Scientific classification
- Kingdom: Animalia
- Phylum: Chordata
- Class: Reptilia
- Order: Squamata
- Suborder: Scinciformata
- Infraorder: Scincomorpha
- Family: Cordylidae
- Genus: Hemicordylus
- Species: H. capensis
- Binomial name: Hemicordylus capensis (Smith, 1838)
- Synonyms: Cordylus capensis; Pseudocordylus capensis; Hemicordylus robertsi;

= Hemicordylus capensis =

- Authority: (Smith, 1838)
- Conservation status: LC
- Synonyms: Cordylus capensis, Pseudocordylus capensis, Hemicordylus robertsi

Species of lizard

The Cape Cliff Lizard (Hemicordylus capensis) is a lizard species endemic to the Cape Fold Belt of southern South Africa.

==Description==
The maximum snout-to-vent length is about 76 mm.
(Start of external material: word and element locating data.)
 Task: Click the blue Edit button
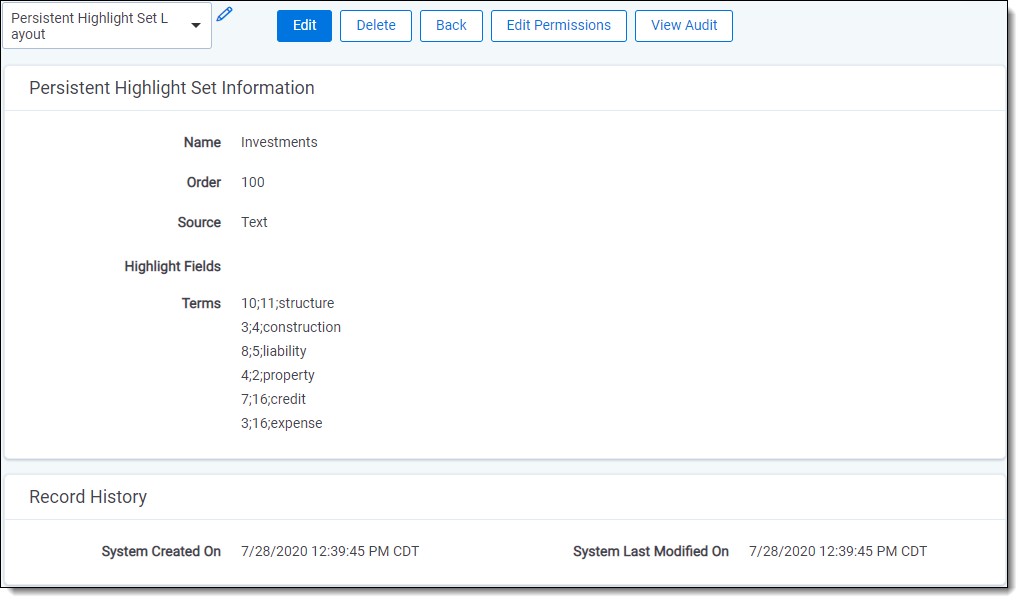[304, 26]
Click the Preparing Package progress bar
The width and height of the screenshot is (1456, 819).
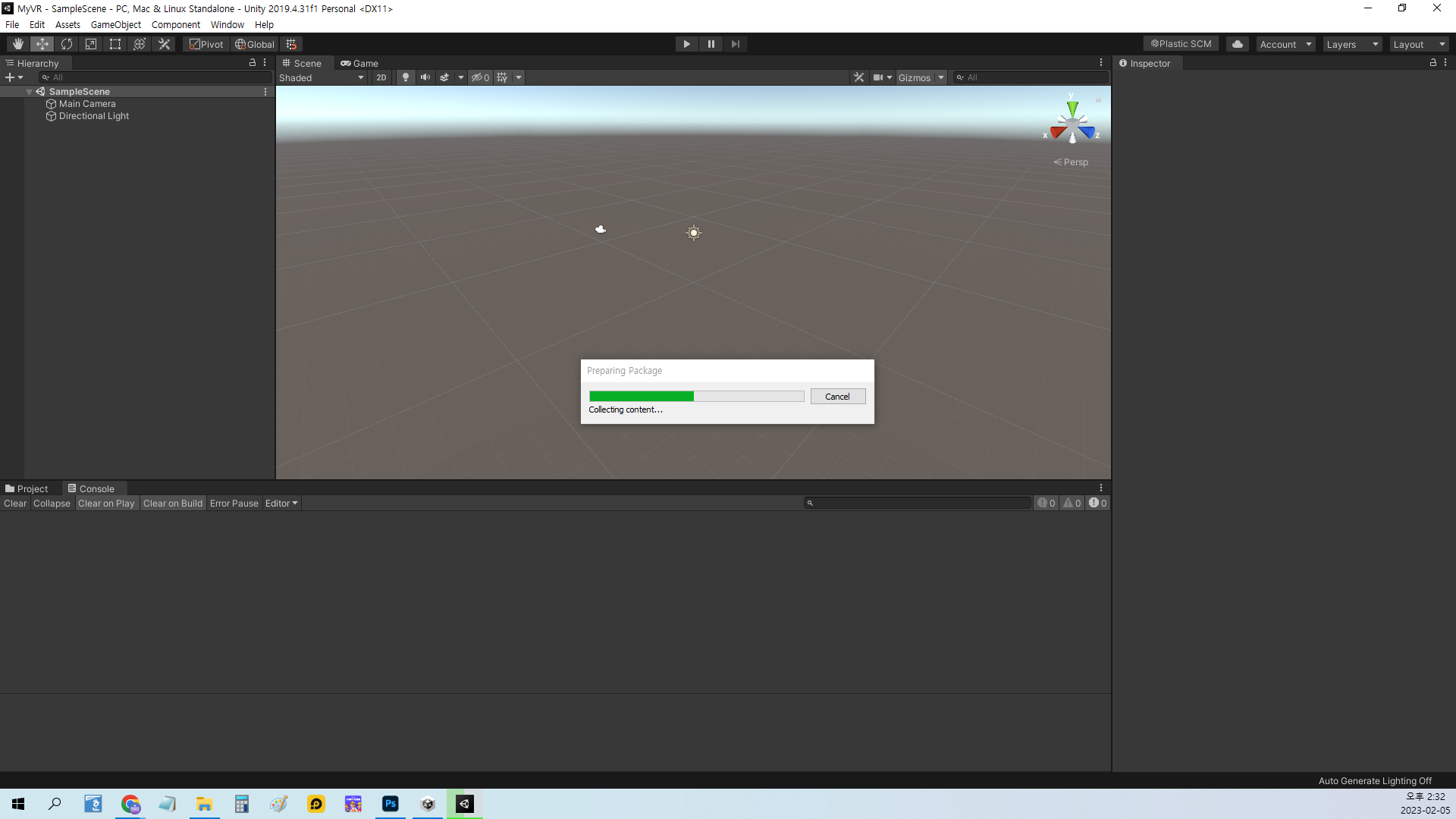coord(696,397)
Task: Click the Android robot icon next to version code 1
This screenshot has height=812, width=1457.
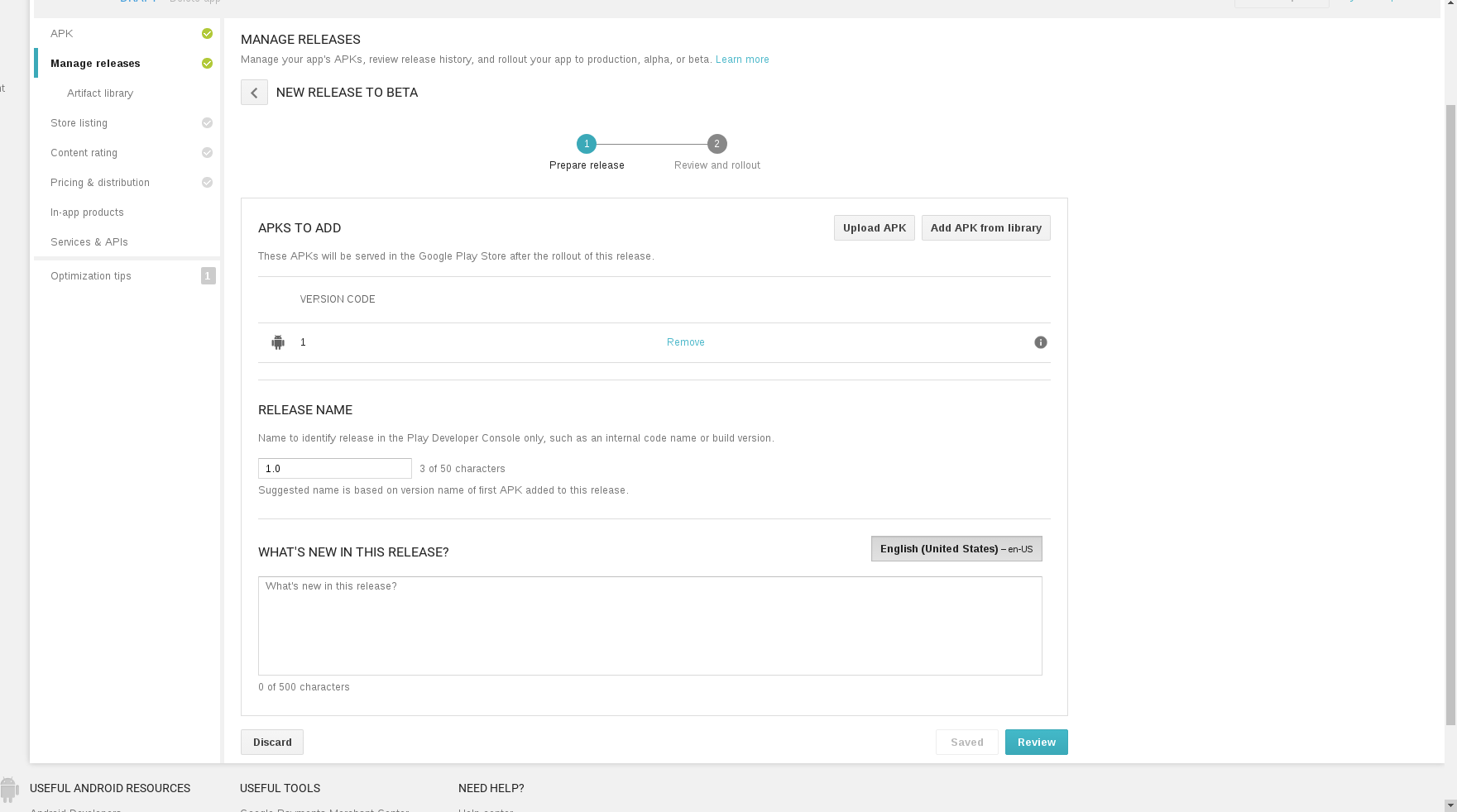Action: pos(278,342)
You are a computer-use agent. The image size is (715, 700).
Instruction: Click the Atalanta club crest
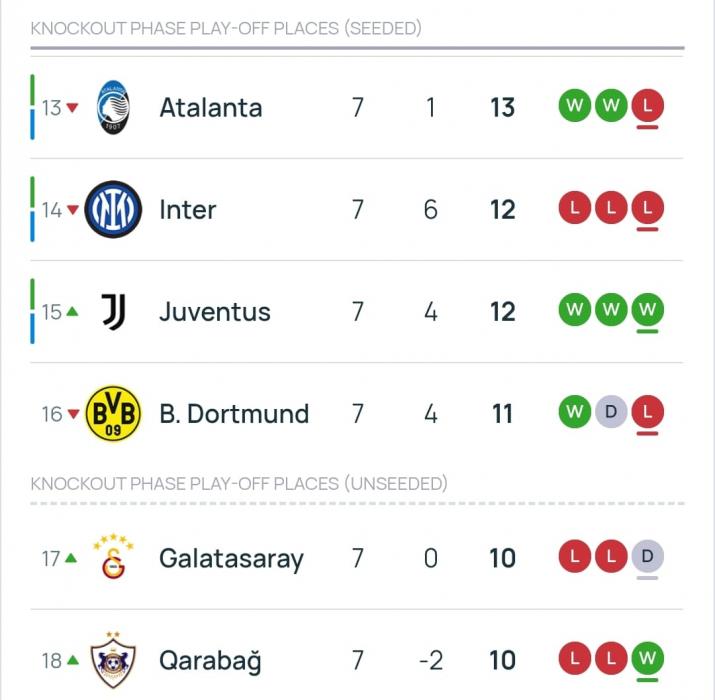[x=113, y=108]
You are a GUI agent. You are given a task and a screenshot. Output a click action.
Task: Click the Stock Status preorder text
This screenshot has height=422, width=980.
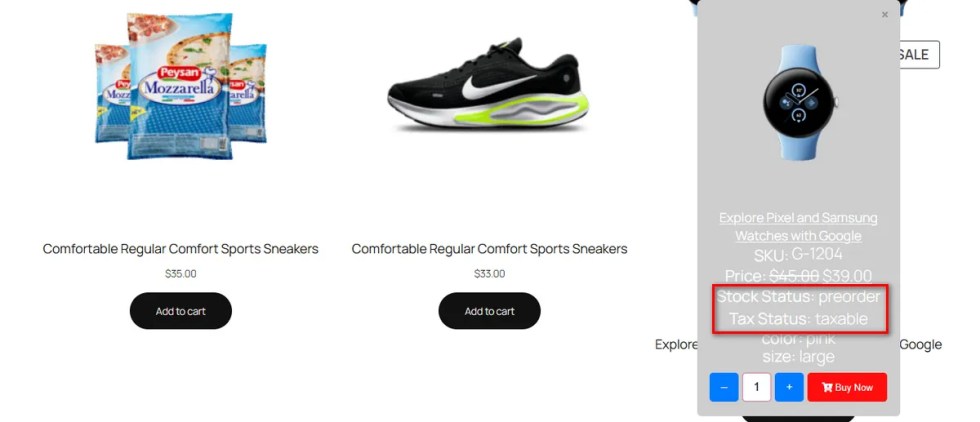(798, 296)
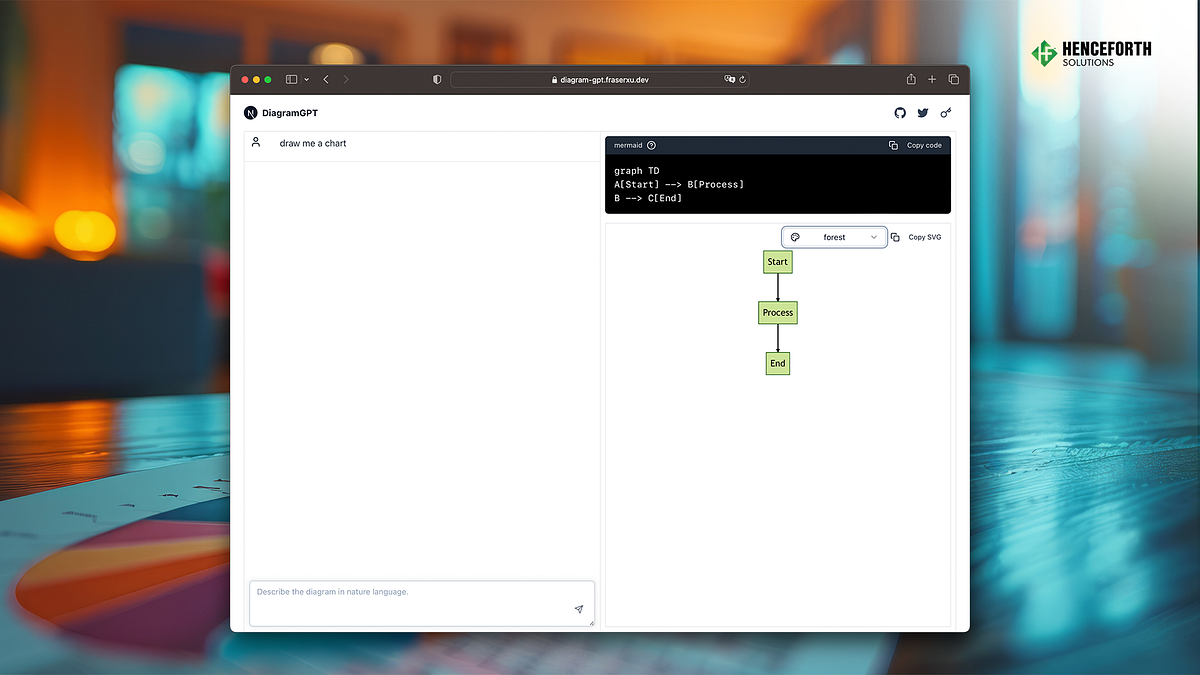
Task: Send the message with the paper plane icon
Action: [579, 608]
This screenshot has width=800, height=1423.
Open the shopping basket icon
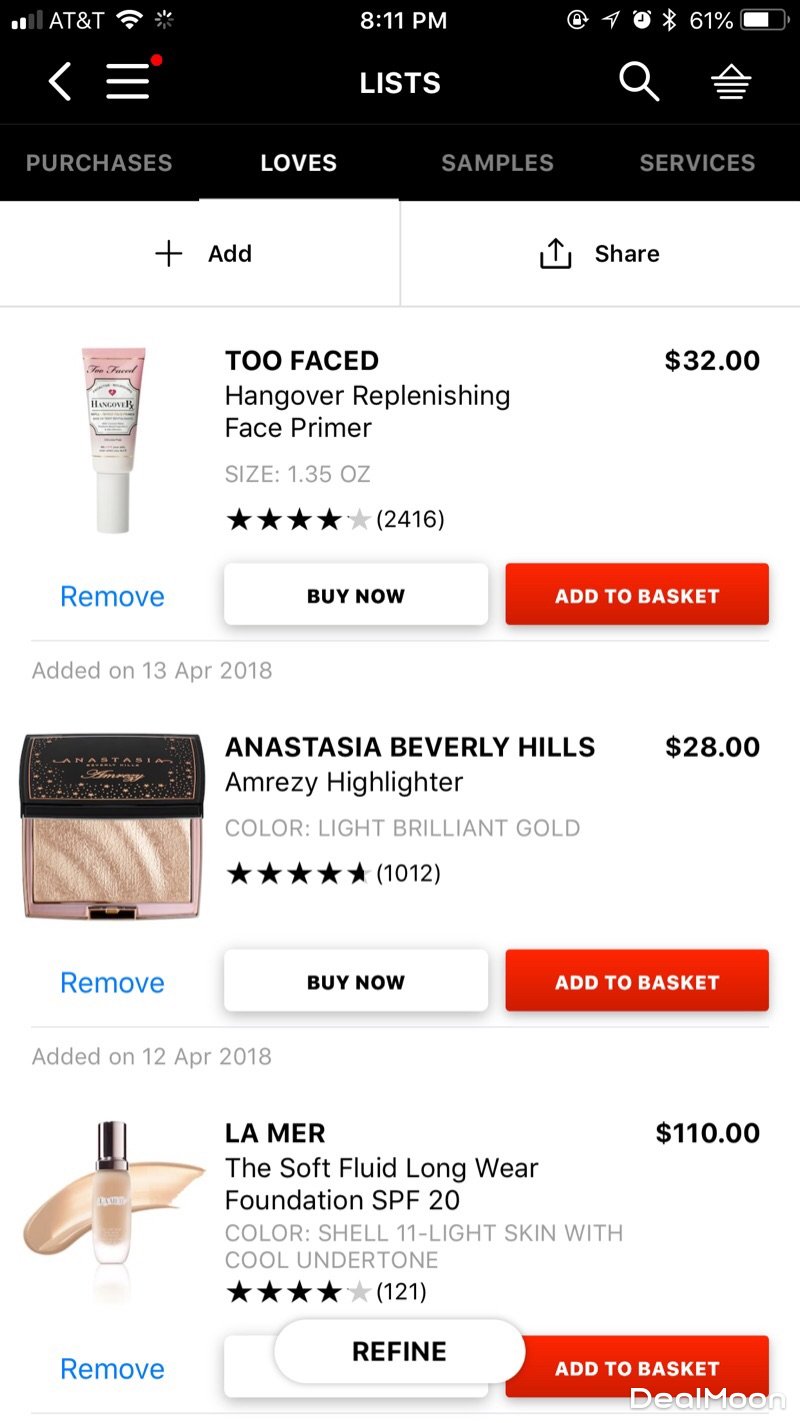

Like its sister species Hemicordylus nebulosus, it has gracile features, with a phenotype described as intermediate between typical Cordylus and the larger, more robust Pseudocordylus. They have long limbs, and long slender digits. Some populations are melanistic and sexually dichromatic.

==Habits==
Their specialized adaptation to steep rock faces is believed to have favoured their agility and lightly armored anatomy. They give live birth to one to three young.